The Ruler
"I'm gonna quit school, Miss C," the girl said, looking me straight in the eyes.
I shouldn't have been surprised. She and her boyfriend had come to me about eight months ago with the news that she was expecting. They hadn't told their parents and she hadn't received prenatal care and she was at least four months along.
She'd had the baby girl a couple of months ago and taken her maternity leave, but now that she was 'officially' back to school, her name was a permanent fixture on the absence list. I stopped counting at 76, and that was several weeks ago.
She was almost halfway through her senior year and she was going to quit. My heart shattered into a thousand pieces as I raced to reason with her. I was twenty-four, had no kids, could speak English without an accent, and would never be able to relate to what this young mother was enduring.
I bit my tongue. I wanted to tell her she was being estupida. I wanted to tell her she was another bad statistic. I wanted to scream at the young lady, anything to make her think about providing a future for her daughter. But instead, I folded my head into my hands and stared at my desk, trying to take it all in.
She braced herself for my impending rage. She knew me well enough to know there was a storm brewing inside me, but I remained quiet for a couple more seconds.
I opened my desk drawer and pulled out a ruler. When I had it in my hand, Ana pulled back, expecting the worst. I slammed it onto my calendar and took out an ink pen.
I placed a blue line a little before the eleven-and-one-half inch mark and pushed the ruler into her hand.
"Look at the ruler," I demanded as she obliged me. "You see where that blue line is? See how close it is to the end?" She nodded. "See how far the distance is from the start of the ruler to where that mark is?" Another nod.
I kept quiet to give her the chance to ponder the ruler's meaning.
"Ana, you realize that the blue mark represents where you are today with your education, right? And you realize that the little more than half an inch that remains is how far you have to go."
"Yes, Miss C, I know that," she answered as she kept hold of the ruler.
I took the ruler from her and reached for a highlighter. "So you also know that if you walk out that door, you will waste all of this," I colored from the start of the ruler to the blue mark, "when you are only this far away from graduation. That seems really foolish to me."
Somehow, Ana stayed in school that day and came back the next. As the days turned into weeks, we marked the ruler to celebrate her decision to finish her high school studies.
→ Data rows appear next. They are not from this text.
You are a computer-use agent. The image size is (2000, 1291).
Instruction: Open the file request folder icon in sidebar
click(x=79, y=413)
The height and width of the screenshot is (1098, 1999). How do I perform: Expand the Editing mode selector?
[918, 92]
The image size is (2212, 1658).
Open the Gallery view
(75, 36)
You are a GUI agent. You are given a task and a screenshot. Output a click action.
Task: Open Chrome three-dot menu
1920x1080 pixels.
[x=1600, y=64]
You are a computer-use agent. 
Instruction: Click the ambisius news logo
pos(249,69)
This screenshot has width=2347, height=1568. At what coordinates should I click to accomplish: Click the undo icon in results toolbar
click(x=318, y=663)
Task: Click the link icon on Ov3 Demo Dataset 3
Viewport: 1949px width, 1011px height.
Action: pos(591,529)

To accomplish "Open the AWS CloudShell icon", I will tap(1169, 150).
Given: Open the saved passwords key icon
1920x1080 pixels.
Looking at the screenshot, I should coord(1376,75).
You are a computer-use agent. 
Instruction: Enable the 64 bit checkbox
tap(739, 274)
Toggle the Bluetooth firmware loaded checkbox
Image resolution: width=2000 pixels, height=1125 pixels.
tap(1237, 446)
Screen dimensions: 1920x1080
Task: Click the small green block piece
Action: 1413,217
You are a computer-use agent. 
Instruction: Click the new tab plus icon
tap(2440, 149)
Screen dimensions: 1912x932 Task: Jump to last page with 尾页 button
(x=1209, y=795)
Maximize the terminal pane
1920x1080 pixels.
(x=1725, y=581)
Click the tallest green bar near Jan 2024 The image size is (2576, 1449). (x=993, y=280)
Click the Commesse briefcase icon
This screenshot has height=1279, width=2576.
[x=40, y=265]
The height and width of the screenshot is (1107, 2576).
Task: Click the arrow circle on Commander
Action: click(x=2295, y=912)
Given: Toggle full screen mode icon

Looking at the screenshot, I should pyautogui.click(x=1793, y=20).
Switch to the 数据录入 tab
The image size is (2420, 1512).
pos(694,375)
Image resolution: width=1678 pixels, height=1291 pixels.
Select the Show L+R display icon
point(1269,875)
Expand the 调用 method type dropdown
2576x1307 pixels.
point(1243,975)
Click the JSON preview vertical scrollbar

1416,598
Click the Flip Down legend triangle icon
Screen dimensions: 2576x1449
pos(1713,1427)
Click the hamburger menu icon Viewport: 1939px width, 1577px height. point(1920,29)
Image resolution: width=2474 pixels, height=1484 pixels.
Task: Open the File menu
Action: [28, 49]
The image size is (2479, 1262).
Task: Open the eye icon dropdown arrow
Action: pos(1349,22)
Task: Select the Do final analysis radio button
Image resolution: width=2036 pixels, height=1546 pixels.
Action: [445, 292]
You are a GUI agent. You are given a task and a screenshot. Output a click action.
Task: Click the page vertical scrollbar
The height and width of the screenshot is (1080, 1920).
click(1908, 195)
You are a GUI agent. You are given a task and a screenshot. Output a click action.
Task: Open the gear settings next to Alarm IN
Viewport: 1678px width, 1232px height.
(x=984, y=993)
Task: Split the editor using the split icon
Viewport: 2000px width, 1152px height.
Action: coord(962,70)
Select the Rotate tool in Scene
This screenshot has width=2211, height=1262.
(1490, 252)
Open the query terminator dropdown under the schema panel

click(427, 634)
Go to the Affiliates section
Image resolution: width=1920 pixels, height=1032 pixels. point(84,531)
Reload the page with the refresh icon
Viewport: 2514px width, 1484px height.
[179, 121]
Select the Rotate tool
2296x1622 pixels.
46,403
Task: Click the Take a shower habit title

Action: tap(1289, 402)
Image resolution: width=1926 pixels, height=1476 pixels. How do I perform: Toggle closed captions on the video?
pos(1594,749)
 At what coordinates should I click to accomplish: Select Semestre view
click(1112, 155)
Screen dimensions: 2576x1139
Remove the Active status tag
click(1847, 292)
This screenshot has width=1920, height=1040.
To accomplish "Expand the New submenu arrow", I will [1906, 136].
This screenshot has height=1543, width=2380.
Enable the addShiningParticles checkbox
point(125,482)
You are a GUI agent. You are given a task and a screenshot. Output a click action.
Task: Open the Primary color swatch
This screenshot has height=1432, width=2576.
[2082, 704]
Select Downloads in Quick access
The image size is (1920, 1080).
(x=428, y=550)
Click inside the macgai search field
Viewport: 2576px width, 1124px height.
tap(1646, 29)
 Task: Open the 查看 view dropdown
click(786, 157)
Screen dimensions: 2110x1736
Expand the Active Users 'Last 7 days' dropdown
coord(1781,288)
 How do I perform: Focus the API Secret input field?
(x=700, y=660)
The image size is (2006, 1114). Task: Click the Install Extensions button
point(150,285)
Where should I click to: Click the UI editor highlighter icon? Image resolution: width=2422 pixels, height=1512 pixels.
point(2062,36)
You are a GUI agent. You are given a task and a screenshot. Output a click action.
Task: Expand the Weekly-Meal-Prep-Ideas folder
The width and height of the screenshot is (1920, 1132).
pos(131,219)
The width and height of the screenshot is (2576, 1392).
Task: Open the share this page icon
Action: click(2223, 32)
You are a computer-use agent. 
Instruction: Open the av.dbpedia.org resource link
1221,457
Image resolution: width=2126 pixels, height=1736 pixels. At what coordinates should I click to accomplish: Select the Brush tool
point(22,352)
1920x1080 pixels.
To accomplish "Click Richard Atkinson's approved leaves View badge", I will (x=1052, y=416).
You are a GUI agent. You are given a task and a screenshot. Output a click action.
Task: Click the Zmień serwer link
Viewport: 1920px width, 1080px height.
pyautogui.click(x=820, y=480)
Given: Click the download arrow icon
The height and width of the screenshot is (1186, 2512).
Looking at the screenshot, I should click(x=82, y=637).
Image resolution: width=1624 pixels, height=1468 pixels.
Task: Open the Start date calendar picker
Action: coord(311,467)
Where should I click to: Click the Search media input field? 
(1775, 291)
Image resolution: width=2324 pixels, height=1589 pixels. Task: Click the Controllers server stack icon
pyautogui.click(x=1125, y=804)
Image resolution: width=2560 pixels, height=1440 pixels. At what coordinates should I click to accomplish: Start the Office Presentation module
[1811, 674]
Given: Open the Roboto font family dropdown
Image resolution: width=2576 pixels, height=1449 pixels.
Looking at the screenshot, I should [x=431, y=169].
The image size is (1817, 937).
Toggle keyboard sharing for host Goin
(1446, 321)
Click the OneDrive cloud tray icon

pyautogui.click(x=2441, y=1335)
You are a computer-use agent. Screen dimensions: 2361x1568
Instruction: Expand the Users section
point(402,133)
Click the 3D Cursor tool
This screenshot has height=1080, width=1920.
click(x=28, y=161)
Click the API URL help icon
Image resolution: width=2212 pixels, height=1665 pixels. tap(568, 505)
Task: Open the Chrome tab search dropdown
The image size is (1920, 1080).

On the last day of school, I gave Ana her ruler, and at graduation, I cried as her name was called.
A couple years ago, I received a Facebook message from Ana. "Miss C, I still have that ruler and think of you every time I see a ruler. I will never forget what you did for me. Thank you."
* * * * * *
So I sit here now, struggling to write The Green Rising, as I have on so many days over the past two years. Sometimes, I just want to delete the whole story. Sometimes, I just want to write a different story. And most times, I wish Lily Goodwyn (my main character in The Green Rising) would just leave me alone.
And then I think about the ruler. And I think, "Wow. I'm more than 90,000 words into the story."
There's no turning back now. I can't--and won't--walk away from that.